Deforestation Detection from Satellite Images Using an Enhanced Residual Attention U-Net
Abstract
Deforestation is one of the most serious environmental threats to ecological balance, and accurate monitoring of forest-cover change remains challenging. Deep-learning models have increasingly been applied to remote-sensing imagery for automated forest mapping. Although U-Net is widely used for semantic segmentation, its conventional architecture has limited ability to suppress irrelevant skip-connection features and capture multiscale context in heterogeneous satellite scenes. This study proposes an Enhanced Residual Attention U-Net that integrates a Channel Attention Layer (CAL) within the skip connections and a Dilated Convolutional Attention Layer (DCAL) at the bottleneck.

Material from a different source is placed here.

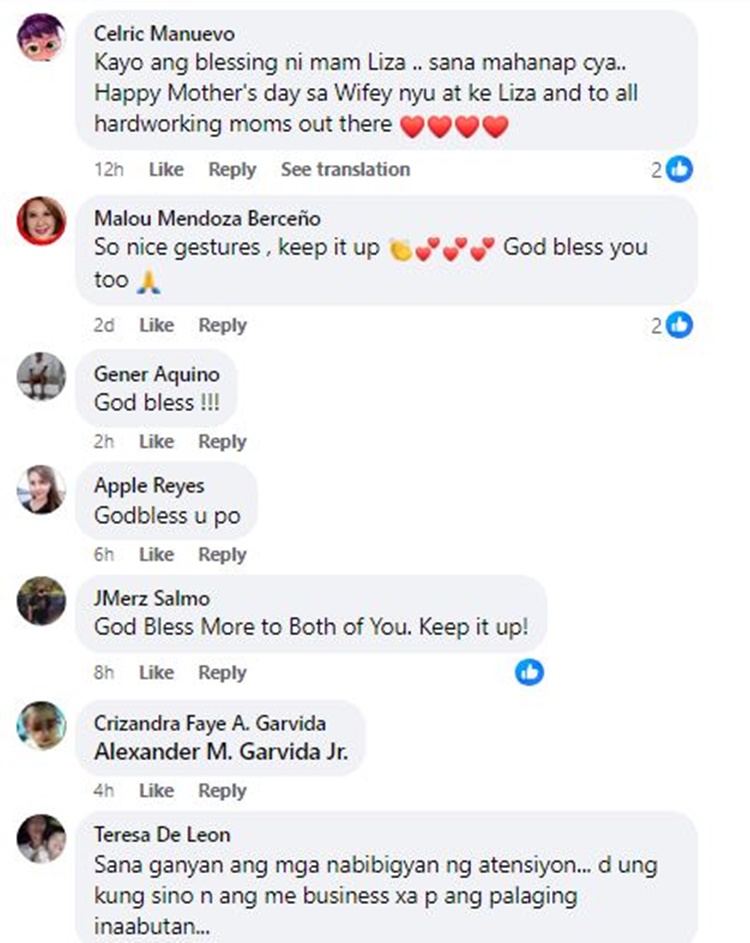Open Crizandra Faye A. Garvida's avatar
Screen dimensions: 750x943
click(41, 726)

CAL emphasizes informative channel responses, whereas DCAL expands the receptive field to capture fine-and coarse-scale contextual features. Single-run experiments were conducted on two public Sentinel-2 benchmark datasets representing the Amazon and Atlantic Forest biomes. The experiment summary reported accuracies of 96.0% and 96.5% and IoU values of 97.0% and 96.9% on the Amazon and Atlantic Forest datasets, respectively. Compared with standard U-Net, the reported accuracy gains were 6.8 and 7.37 percentage points; compared with Attention U-Net, they were 2.0 and 1.5 percentage points. The architecture therefore provides a practical framework for forest/nonforest segmentation and automated deforestation monitoring.